Ruangan perpustakaan yang sangat tentram dari kebisingan, membuat Nakia sangat fokus membaca bukunya.

“Ki,” bisik Eca pelan karena takut mengganggu orang lain disekitarnya yang sedang fokus membaca.

Kia hanya menengok, pertanda menanyakan apa yang ingin sahabatnya sampaikan.

“Liat ke samping kanan lo,” bisik Eca lagi.

Kia menurut, menengok ke arah samping kanannya. Netranya menangkap sosok Evan yang sedang berdiri menghadap rak buku, dengan satu tangannya yang memegang beberapa buah buku.

Evan tertangkap basah ketika sedang memandangi Kia dari jauh, laki-laki itu langsung membuang mukanya ke arah lain.

Eca menahan tawanya ketika melihat Evan yang sedikit salah tingkah ketika Kia balik menatapnya.

“Apaan sih kamu, Ca.” Kia mengalihkan pandangannya lagi pada buku yang sedang dibacanya, sedikit kesal setelah melihat laki-laki itu.

“Tuh cowok dari kemarin-kemarin ngeliatin lo mulu anjir,” ujar Eca.

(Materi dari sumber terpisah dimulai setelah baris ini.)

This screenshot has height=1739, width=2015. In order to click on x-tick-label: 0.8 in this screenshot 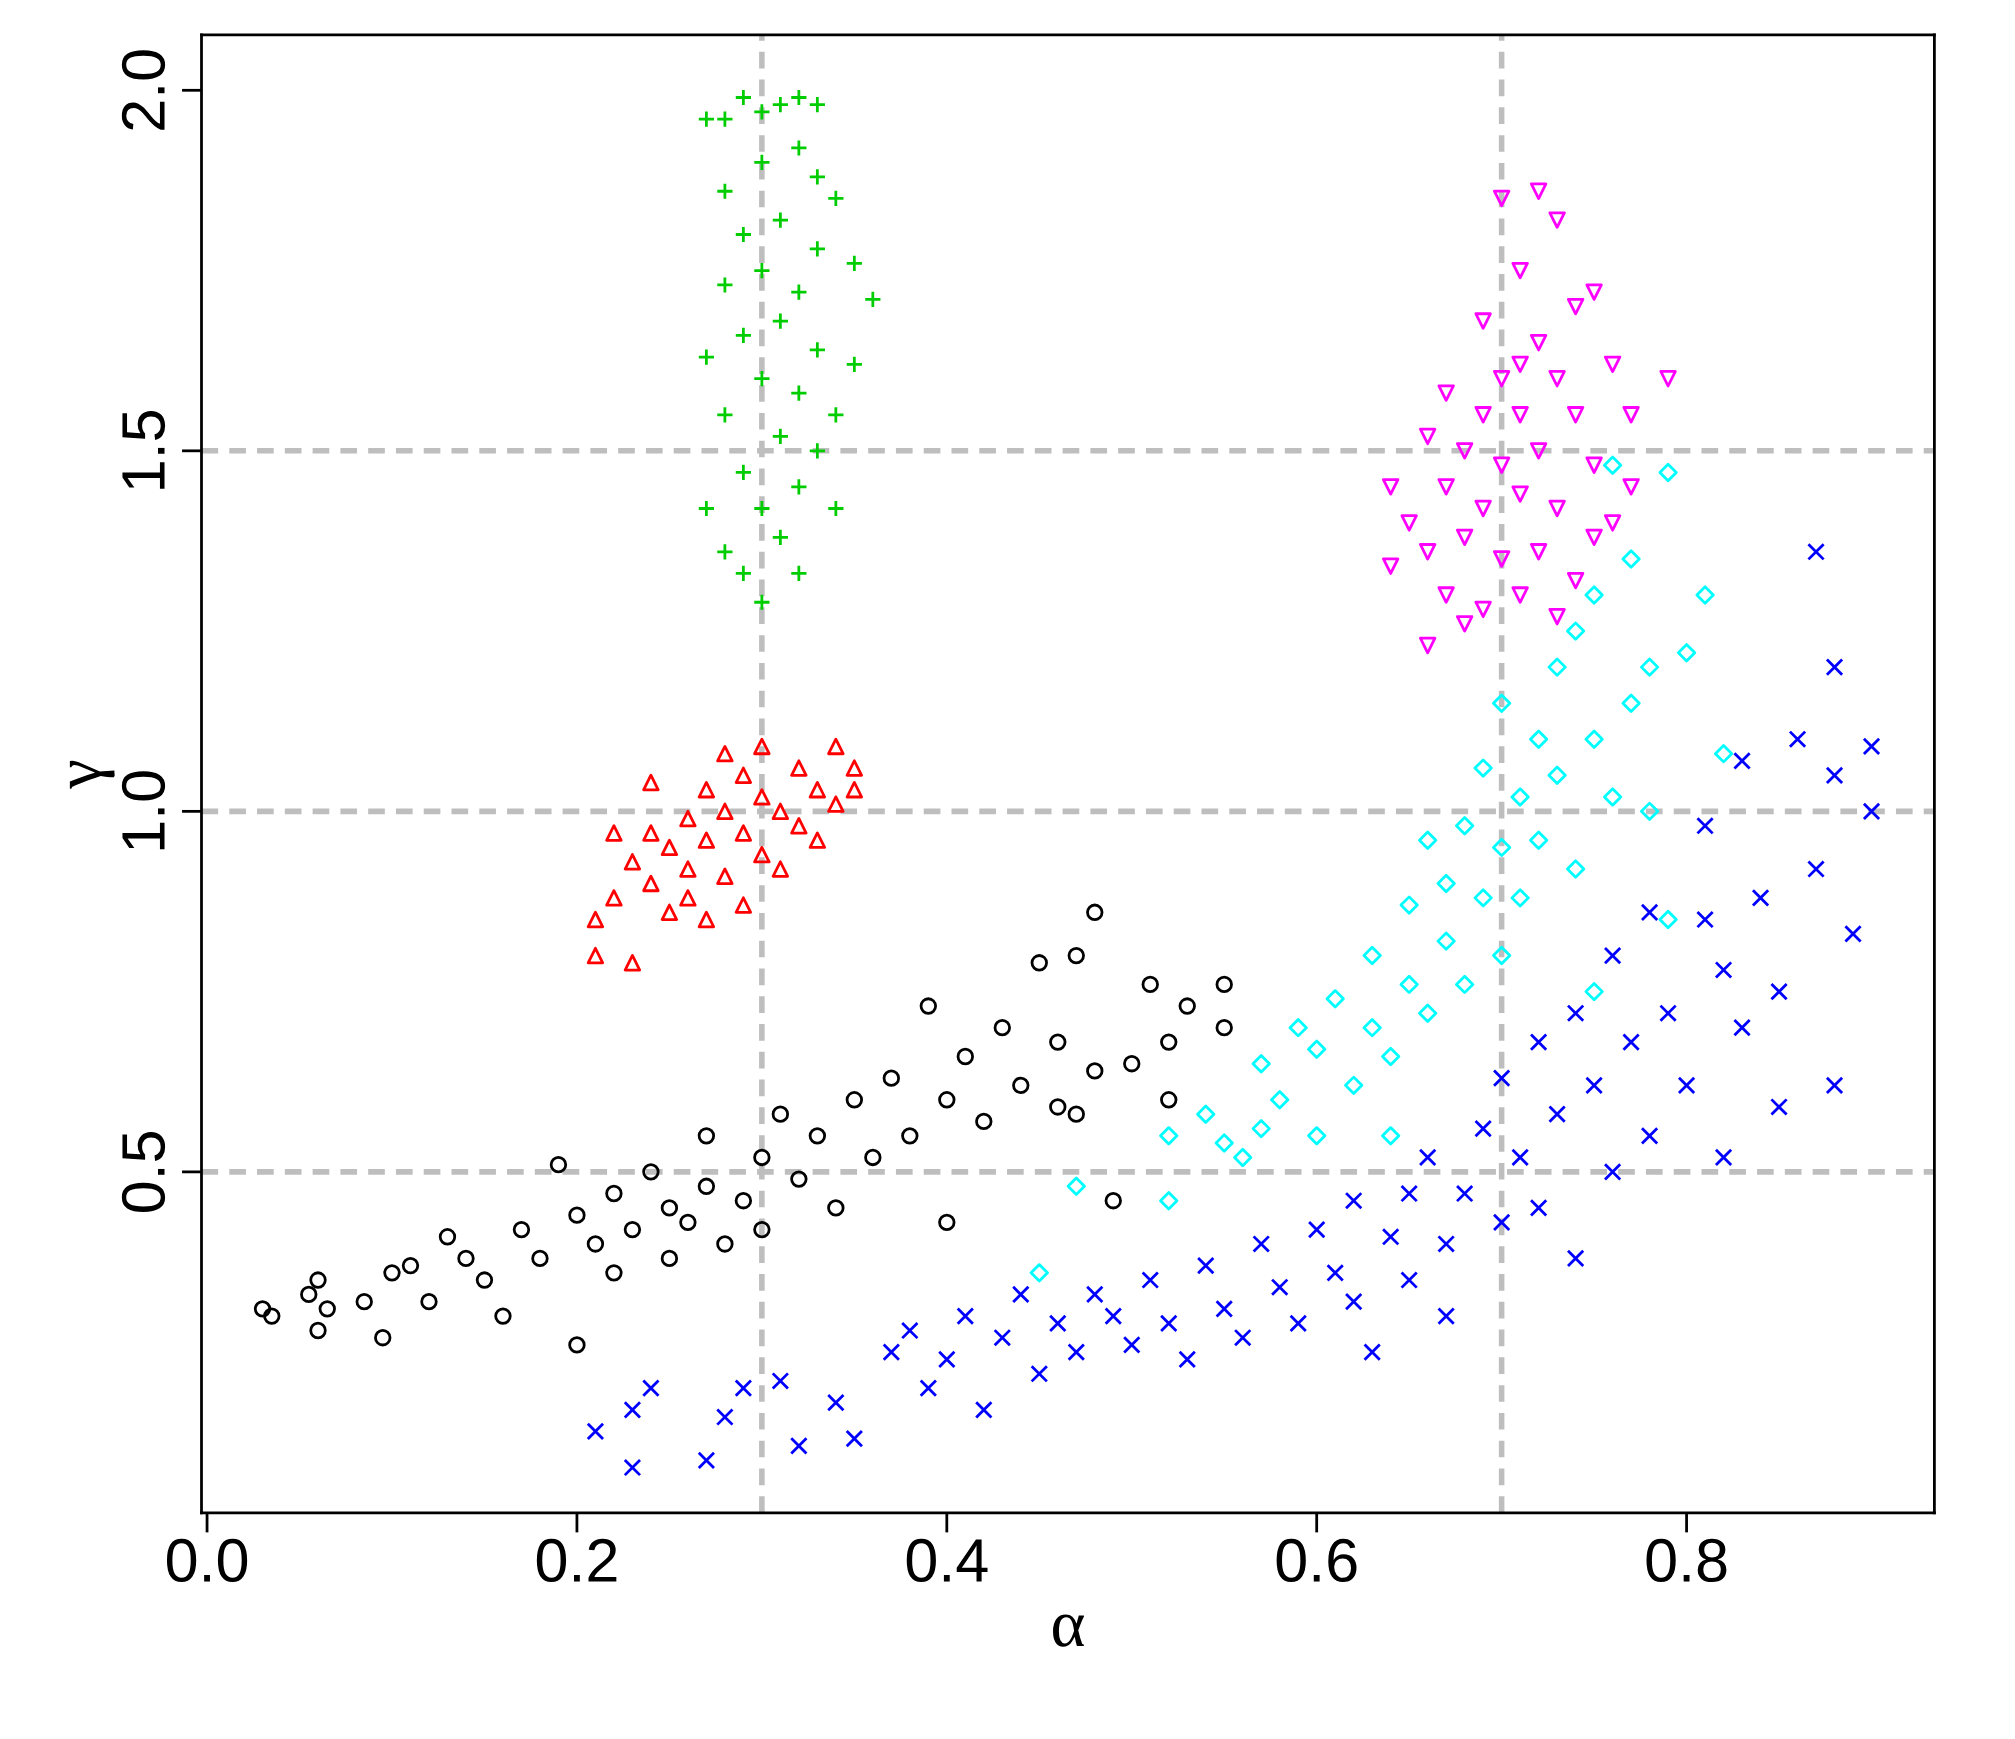, I will do `click(1686, 1560)`.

Kia mendengus kesal, tidak menanggapi perkataan Eca.

Saat Kia kembali fokus pada bukunya, Evan kembali menatap Kia dari jauh. Melihat objek yang dipandangnya sedang fokus membaca buku, laki-laki itu menciptakan lengkungan kecil di bibirnya, sehingga terlihat senyuman yang sangat tipis.